英国出身で、ドラッグマニアでも健康マニアでもない人は、おそらく「天然のMDMA」と呼ばれるカンナについて聞いたことがないだろう。
Sceletium tortuosum(カンナ)は南アフリカ原産の植物で、いわゆる「ソーシャルウェルネス」を促進する一連の合法物質の一部としてアメリカで人気を集めています。
これにはカバとクラトムが含まれており、どちらも合法だが、米国の一部の州では乱用への懸念からクラトムをすでに禁止している。

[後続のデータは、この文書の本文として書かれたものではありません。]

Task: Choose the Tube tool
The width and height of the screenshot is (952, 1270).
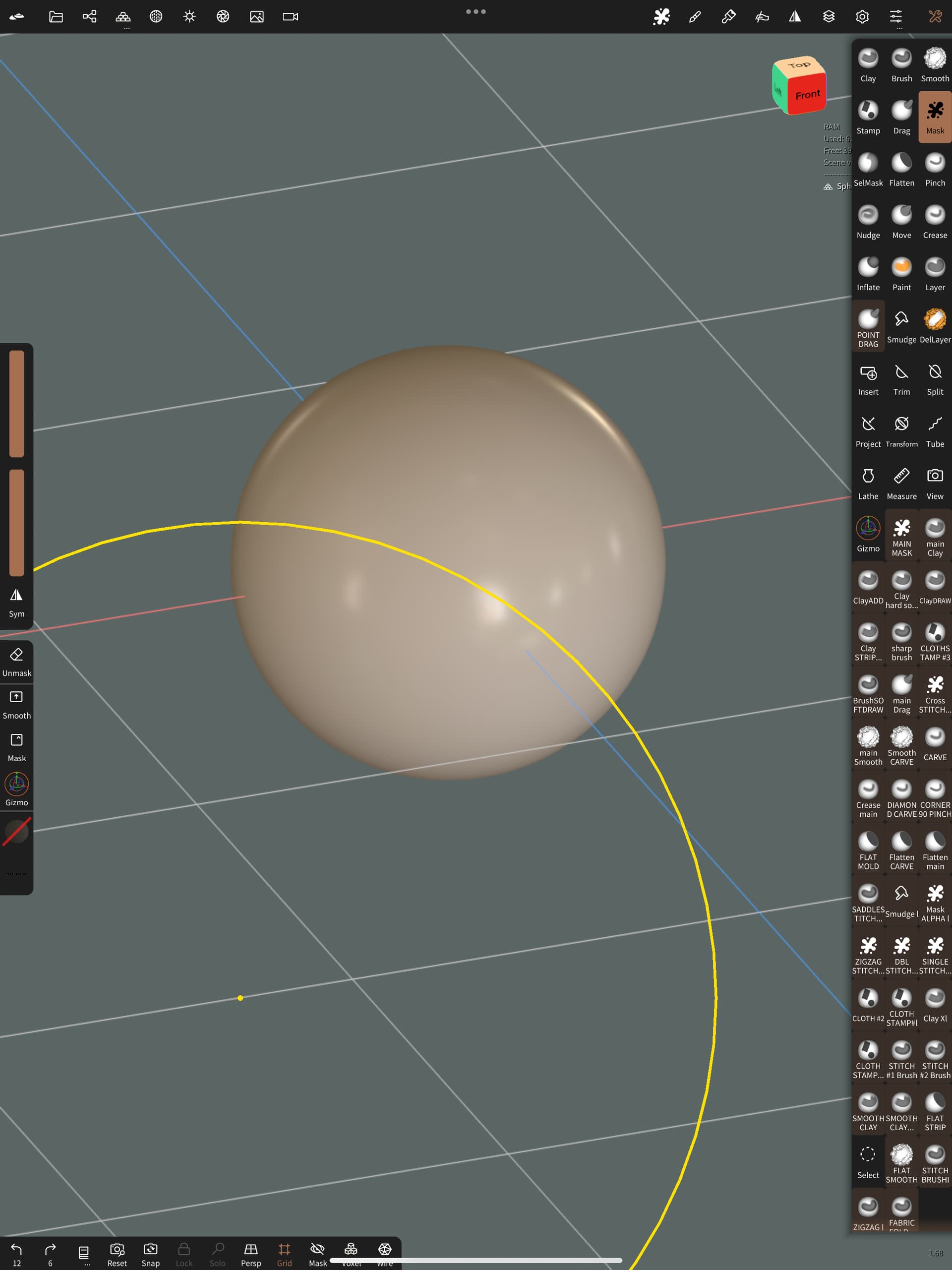Action: coord(934,430)
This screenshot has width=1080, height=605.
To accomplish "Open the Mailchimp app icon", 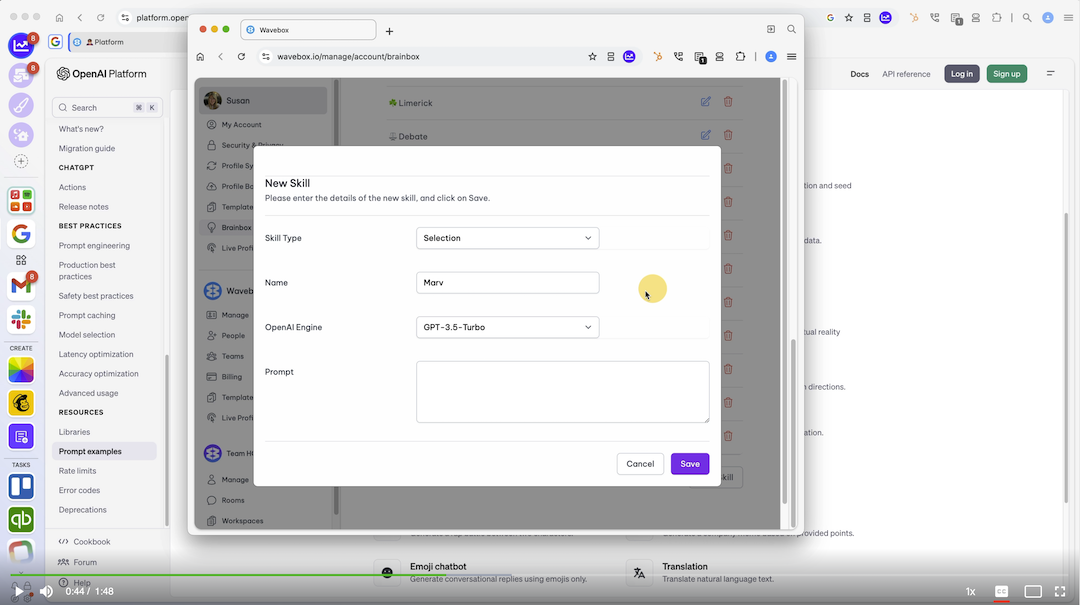I will click(21, 403).
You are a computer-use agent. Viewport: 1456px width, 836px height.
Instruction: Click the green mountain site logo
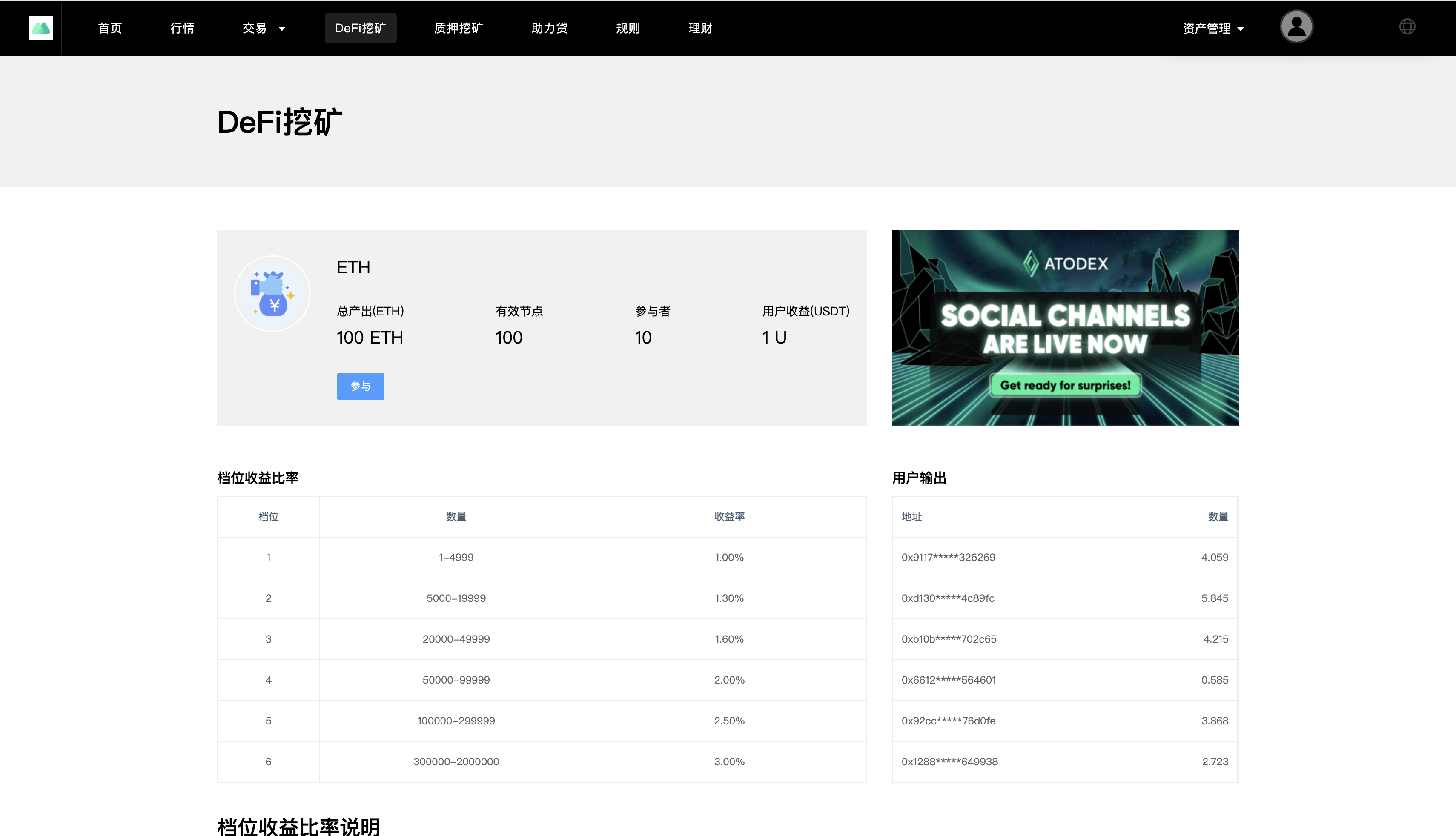click(40, 27)
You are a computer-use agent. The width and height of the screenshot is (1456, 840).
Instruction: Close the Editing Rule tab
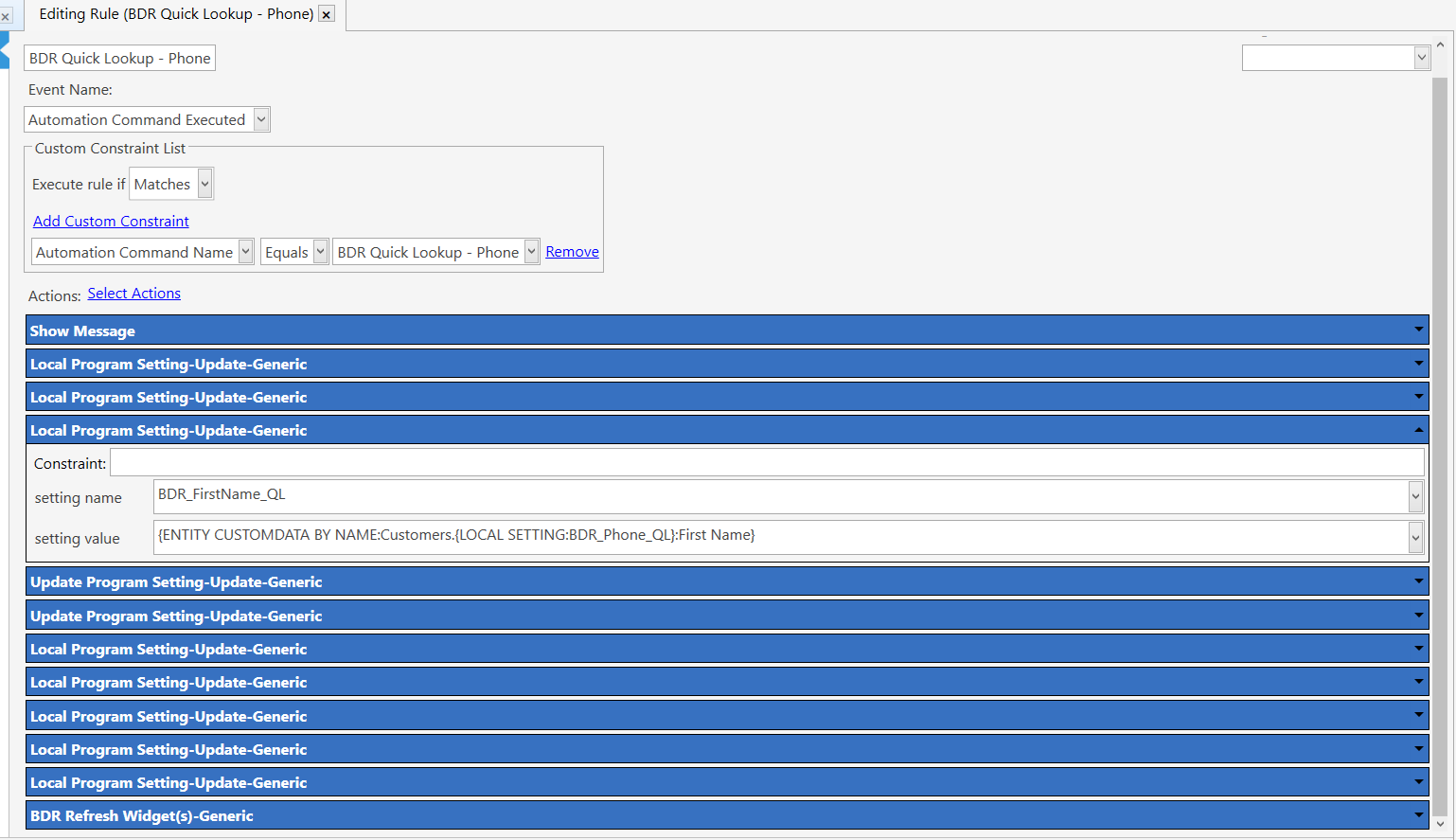pyautogui.click(x=327, y=14)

これら3つには共通点がある。南半球の植物は原住民の間で何世紀にもわたって使用されてきたが、現在、アルコールやオピオイド、習慣性刺激物への依存を改めようと必死になっている西洋社会で注目を集めているのだ。
誰に聞くかによって、カンナは控えめなパーティーの記念品、または現代生活の荒波を鎮める天然の抗不安薬のいずれかになります。
では、カンナとは何なのだろうか?自己犠牲的な快楽主義を抑えようとしている人たちにとって、禁酒への好奇心を満たす道筋となるのだろうか?そして、肝心なのは、本当に良いものなのだろうか?

コイサンからクラブ界へ
カンナの使用は南アフリカ文明の奥深くまで遡り、特にサン族とコイ族の間では広く行われてきました。カンナはエネルギー源、空腹を満たすもの、あるいは癒しや精神的な探求を助けるものとして噛まれてきました。
最初の記録は 1662年に遡り、 オランダの植民地主義者が羊と交換したようです。
カンナの魔法の成分は、メセンブリンとメセンブレノンという2つのアルカロイドです。どちらも選択的セロトニン再取り込み阻害薬(SSRI)で、シナプス内でセロトニンの働きを維持する作用があります。MDMAやセルトラリン、エスシタロプラムといった抗うつ薬と似ています。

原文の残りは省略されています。